In the Novemeber 23 Edition of the Chico News & Review, Natalie Huberman was featured as a local hero. We all know this is the case, and Natalie’s humble demeanor prohibits her from bragging outright, so let me step in here and share the story with you. Please take the time to read it, and share it in FaceBook, Twitter and the like, and perhaps, our extended friends and family will feel compelled to acknowledge her accomplishment with a holiday donation for LeapingStone’s next project? I can’t imagine a more appropriate way to tell Natalie how very much you agree that she IS a hero in the most authentic sense!
Below is the article in its entirety. As Natalie always says: “Cheers!” And I will add, may this holiday season find you all happy and well.
Natalie Huberman, in one of the classrooms she helped build in Togo.
PHOTO COURTESY OF NATALIE HUBERMAN
Following her heart
When the CN&R last checked in with Natalie Huberman, the pretty, well-spoken Pilates teacher had a dream: She wanted to build a school in a village in the West African country of Togo. That was nearly three years ago. This month, she broke ground on the third and final stage of her project, which she expects to be completed by the end of the year.
“I was bound and determined to do this,” said Huberman recently over a cup of tea in downtown Chico.

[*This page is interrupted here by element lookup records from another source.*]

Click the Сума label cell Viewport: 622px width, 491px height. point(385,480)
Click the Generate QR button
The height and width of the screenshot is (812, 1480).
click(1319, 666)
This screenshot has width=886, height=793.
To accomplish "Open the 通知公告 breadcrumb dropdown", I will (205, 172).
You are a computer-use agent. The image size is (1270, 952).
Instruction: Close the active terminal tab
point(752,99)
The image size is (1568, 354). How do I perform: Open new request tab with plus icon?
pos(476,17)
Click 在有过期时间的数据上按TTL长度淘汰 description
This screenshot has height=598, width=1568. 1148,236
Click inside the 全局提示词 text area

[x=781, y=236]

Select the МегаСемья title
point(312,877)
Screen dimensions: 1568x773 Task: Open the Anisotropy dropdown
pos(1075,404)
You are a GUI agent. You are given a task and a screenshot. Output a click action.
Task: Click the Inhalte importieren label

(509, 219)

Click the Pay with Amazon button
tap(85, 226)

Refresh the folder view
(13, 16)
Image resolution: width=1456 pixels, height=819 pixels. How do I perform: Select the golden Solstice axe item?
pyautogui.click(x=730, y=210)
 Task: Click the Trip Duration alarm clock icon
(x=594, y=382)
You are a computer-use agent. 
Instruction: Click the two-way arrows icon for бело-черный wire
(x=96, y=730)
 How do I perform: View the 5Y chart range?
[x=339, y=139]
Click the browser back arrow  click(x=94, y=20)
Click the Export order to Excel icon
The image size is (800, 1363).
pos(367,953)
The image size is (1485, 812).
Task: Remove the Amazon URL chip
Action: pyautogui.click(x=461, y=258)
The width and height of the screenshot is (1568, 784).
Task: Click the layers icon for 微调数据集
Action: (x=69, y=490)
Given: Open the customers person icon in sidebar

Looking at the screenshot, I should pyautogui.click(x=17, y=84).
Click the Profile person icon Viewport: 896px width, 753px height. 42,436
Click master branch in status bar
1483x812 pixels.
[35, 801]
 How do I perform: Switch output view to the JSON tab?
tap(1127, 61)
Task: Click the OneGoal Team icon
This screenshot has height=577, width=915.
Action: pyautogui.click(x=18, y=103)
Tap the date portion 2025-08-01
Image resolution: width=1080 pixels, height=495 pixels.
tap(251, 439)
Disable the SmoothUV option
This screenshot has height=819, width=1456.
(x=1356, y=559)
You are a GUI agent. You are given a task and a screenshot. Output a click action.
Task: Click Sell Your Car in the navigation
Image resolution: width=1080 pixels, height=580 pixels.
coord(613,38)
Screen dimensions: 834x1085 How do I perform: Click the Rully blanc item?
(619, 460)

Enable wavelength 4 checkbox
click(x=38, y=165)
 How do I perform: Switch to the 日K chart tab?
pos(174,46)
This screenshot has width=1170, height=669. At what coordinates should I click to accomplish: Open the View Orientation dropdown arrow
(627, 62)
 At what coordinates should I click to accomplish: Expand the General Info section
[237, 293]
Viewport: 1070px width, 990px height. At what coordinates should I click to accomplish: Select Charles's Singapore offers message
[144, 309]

Huberman’s dream started to take form during a vacation she and her husband, Robert, took to West Africa. They visited the small village of Dédéké in Togo, which is wedged between Ghana and Benin. Some of the villagers expressed a desire for new classrooms to replace their thatch-roofed ones. Suddenly, Huberman found her calling. When she returned to Chico, she started the nonprofit LeapingStone (www.leapingstone.org). With the help of dedicated Chicoans who joined her Board of Directors as well as Togo-Americans she met via the Internet, LeapingStone started attracting donations.
“The people of Chico have been extremely generous,” she said. The nonprofit raised nearly $11,000 during this year’s Annie B’s Community Drive alone. That gave LeapingStone the push it needed to enter the final stage of the Dédéké school project. The first stage included three classrooms; the second added latrines and hand-washing stations for the students; and the third includes three more classrooms and an office for teachers. The $11,000 was actually enough, Huberman noted, to add a second set of latrines and hand-washing stations, which were recently finished.
Huberman, whose background is not in philanthropy or business, but rather acting and dancing, said a lot of the experiences she’s had running LeapingStone have been eye-opening.
“I was willing to listen, and I was willing to admit I didn’t know things,” she said. “And when money came in, I protected it like a mother bear. I never viewed it as my money; it’s the donors’ money, and then it’s the village’s money. That’s part of why I don’t take a salary—I don’t feel it’s appropriate.”
Huberman hopes to visit Dédéké in the next couple of months to see her building project completed. Every time she returns—she’s been there three times now—she says it’s “always a reason for a party.” When she sees the fruits of her labors, it brings it all home.
LeapingStone’s mission is more than just about building buildings, however. Huberman’s also been working with the villagers to sustain the community. For example, LeapingStone has helped a group of women start their own nonprofits to raise money to buy school supplies.
“They want to be autonomous,” she said. “They’ve just never had anyone show them how. These people are subsistence farmers—that’s what their parents did; that’s what they learned how to do. If you don’t give people the skills, they might not be able to think outside the box.”